◆ **Requirements**
(a) Copy the rows from the line holding "sensitive (166, 625)" through the line holding "Image resolution: width=952 pixels, height=1233 pixels. What", inclusive, with each line reproduced unchanged.
(b) Extend the forum thread on Supervision relations between personality types, starting right after its last post.

# start of Text to read

Awesome, great. I don't have any questions as I also have a ton of experience with EIEs and LSEs. I made this thread so that people can share their experiences on how it's not as scary an intertype relationship as most people automatically assume that they are. I can relate to the statement that when the Supervisee uses their creative it does cause some psychological pain. When an LSE goes full Si they can be painfully detailed.



Gentleman said:


> I thought this would be a thread to engage in supervision relations.


That wasn't the purpose, but I suppose we could pair you up with an honest to goodness SLI if you want experience with Supervision. :wink:


----------



## Dalton (Jun 10, 2013)

MNiS said:


> Awesome, great. I don't have any questions as I also have a ton of experience with EIEs and LSEs. I made this thread so that people can share their experiences on how it's not as scary an intertype relationship as most people automatically assume that they are. I can relate to the statement that when the Supervisee uses their creative it does cause some psychological pain. When an LSE goes full Si they can be painfully detailed.


Alternatively, I was interpreting it as painful for the ILI because he has to refrain from pointing at the LSE's creative Si and insisting he use PoLR Ni. @_Dedication_ Is either interpretation correct? I've not experienced lasting relations with an LSE that I could identify.

I recently posted in another thread about being the Supervisee:


Dalton said:


> _The following is entirely experiential:
> _
> I've been close to at least two ENFJs. They are my "Supervisors", just as an INTJ would be to you (assuming that you're ESTJ). With my male ENFJ friend, I enjoyed his company for many years, but eventually we had a major conflict of values. This was essentially due to his dominant Fe and my PoLR Fe ("Point of Least Resistance", my weakest and least-enjoyable function).
> 
> The Supervisor has a belief that you "should" value the function, and sees you as a project to develop. My Supervisors felt like they were "helping". However, when I accepted their Supervision, I ultimately felt dirty. For me, using and observing Fe feels dishonest and unnatural. I might extrapolate that for you, an ESTJ, using Ni (as an INTJ partner will undoubtedly encourage) could give you a similar "dirty" feeling.





Entropic said:


> @_Dedication_ how do you explain how Ni would somehow give rise to physical sensations in the body? Isn't that an Si thing to experience? The Ni type is decidedly out of tune and out of touch with those experiences.


I can't speak for him, but I think he was speaking of non-physical "headaches".


----------



## Gentleman (Jun 14, 2014)

MNiS said:


> That wasn't the purpose, but I suppose we could pair you up with an honest to goodness SLI if you want experience with Supervision. :wink:


May I ask why SLI is my supervision partner?


----------



## MNiS (Jan 30, 2010)

Gentleman said:


> May I ask why SLI is my supervision partner?


I'd gather that you are an LIE(ENTj).


----------



## Gentleman (Jun 14, 2014)

MNiS said:


> I'd gather that you are an LIE(ENTj).


May I ask for your reasoning as to why I'm an LIE?


----------



## MNiS (Jan 30, 2010)

Dalton said:


> Alternatively, I was interpreting it as painful for the ILI because he has to refrain from pointing at the LSE's creative Si and insisting he use PoLR Ni.


That could definitely be painful, especially if one is _supposed_ to remain quiet and not offer alternative viewpoints. I'm sure Dedication can explain more about what he meant though.


----------



## Entropic (Jun 15, 2012)

Dalton said:


> I can't speak for him, but I think he was speaking of non-physical "headaches".

# end of Text to read
# start of Exercise materials

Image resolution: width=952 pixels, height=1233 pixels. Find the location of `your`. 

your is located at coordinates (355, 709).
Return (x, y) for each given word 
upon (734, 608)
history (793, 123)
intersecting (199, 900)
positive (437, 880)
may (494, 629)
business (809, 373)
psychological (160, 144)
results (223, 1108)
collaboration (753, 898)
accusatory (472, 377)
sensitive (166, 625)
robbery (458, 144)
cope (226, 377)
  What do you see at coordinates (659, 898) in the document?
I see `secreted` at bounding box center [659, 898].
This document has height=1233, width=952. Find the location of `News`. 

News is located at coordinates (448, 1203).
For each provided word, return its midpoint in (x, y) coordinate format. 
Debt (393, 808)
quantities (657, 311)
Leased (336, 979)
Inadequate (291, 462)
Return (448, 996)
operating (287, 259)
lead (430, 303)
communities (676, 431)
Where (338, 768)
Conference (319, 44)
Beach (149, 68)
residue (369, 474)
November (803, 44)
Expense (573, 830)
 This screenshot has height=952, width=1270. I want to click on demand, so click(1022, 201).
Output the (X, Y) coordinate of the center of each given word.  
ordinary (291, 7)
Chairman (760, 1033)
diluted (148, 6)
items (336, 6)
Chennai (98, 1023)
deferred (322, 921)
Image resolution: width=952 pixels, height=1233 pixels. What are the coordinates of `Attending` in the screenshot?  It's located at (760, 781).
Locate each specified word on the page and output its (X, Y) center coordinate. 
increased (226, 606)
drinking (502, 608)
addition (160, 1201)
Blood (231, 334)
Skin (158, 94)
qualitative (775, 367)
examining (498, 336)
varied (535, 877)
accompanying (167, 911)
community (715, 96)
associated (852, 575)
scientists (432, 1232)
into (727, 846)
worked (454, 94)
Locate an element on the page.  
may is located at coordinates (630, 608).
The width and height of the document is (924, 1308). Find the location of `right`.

# end of Exercise materials

◆ **Answers to the tasks**
(a)
sensitive (166, 625)
robbery (458, 144)
cope (226, 377)
  What do you see at coordinates (659, 898) in the document?
I see `secreted` at bounding box center [659, 898].
This document has height=1233, width=952. Find the location of `News`. 

News is located at coordinates (448, 1203).
For each provided word, return its midpoint in (x, y) coordinate format. 
Debt (393, 808)
quantities (657, 311)
Leased (336, 979)
Inadequate (291, 462)
Return (448, 996)
operating (287, 259)
lead (430, 303)
communities (676, 431)
Where (338, 768)
Conference (319, 44)
Beach (149, 68)
residue (369, 474)
November (803, 44)
Expense (573, 830)
 This screenshot has height=952, width=1270. I want to click on demand, so click(1022, 201).
Output the (X, Y) coordinate of the center of each given word.  
ordinary (291, 7)
Chairman (760, 1033)
diluted (148, 6)
items (336, 6)
Chennai (98, 1023)
deferred (322, 921)
Image resolution: width=952 pixels, height=1233 pixels. What are the coordinates of `Attending` in the screenshot?  It's located at (760, 781).

(b)
I actually perfectly understand that he was expressing that they were not per se, actual headaches, but the truth remains that he chose to express it as such, as headaches, that psychological pain gives rise to headaches that are decidedly a physiological phenomenon. That's a curious way of experiencing reality, don't you think? And seems out of touch with how I understand Ni to operate, hence I asked for clarification what he meant.


----------



## MNiS (Jan 30, 2010)

Gentleman said:


> May I ask for your reasoning as to why I'm an LIE?


Sure, if you'd like to make a type me thread I'd be more than happy to assist you with finding your type. :happy:


----------



## Dedication (Jun 11, 2013)

Entropic said:


> @_Dedication_ how do you explain how Ni would somehow give rise to physical sensations in the body? Isn't that an Si thing to experience? The Ni type is decidedly out of tune and out of touch with those experiences.


It wasn't really that Ni gave rise to physical sensation in the body. It was recovering from the lack of Ni which give me pain.

What happened was that whenever she, the LSE, got intimate with me by staring at each other, hugging and cuddling my Ni would shut down. Acces to my imagination stopped. The place where mental movies would run and my general thoughts resided stopped working. 

If I were to describe it as such: There's the observer (who I identify with as 'me'), open space in which all my thoughts and imagination goes on and then comes reality. Her Si caused the gap between me and reality to close.

An important note: I'm not sure if 'reality' is the right word, physicality or inner body experience might be a better way of putting it. As the gap made me laid back and not identify with my body. Without the gap I could understand how somebody without it does identify with their body. I think I'm missing the right vocabulary to replace the word 'reality' with the right word.

I know that I didn't experience Si, especially not the way she did. The only thing that happened to me was a lack of Ni and the need to recover from it. It was during recovery that the gap opened up again and I felt pain. Spending the night with her took me 1-2 days to recover in order for me to see and experience the 'gap' with full clarity again.



Dalton said:


> Alternatively, I was interpreting it as painful for the ILI because he has to refrain from pointing at the LSE's creative Si and insisting he use PoLR Ni. @_Dedication_ Is either interpretation correct? I've not experienced lasting relations with an LSE that I could identify.


Yes I had to be careful with how I used my Ni. But the pain didn't came from being careful, it came from accepting her Si and allowing it to override my Ni. Interestingly, I don't think I ever experienced Si. I just experienced being without 'Ni' for a while and Ni got replaced with pain.


----------



## Entropic (Jun 15, 2012)

@Dedication whatever you are writing doesn't make much sense to me, tbh. I don't get the whole physical experience could make you identify less with your body. Physical touch is very carnal, so shouldn't you feel more in your body than vice versa? Especially as an intuitive and an ILI, who decidedly often feel out of touch with theirs and rarely if ever notice bodily sensations. Shouldn't that tap into the DS/role by making you focus more on actual physical experience in the present?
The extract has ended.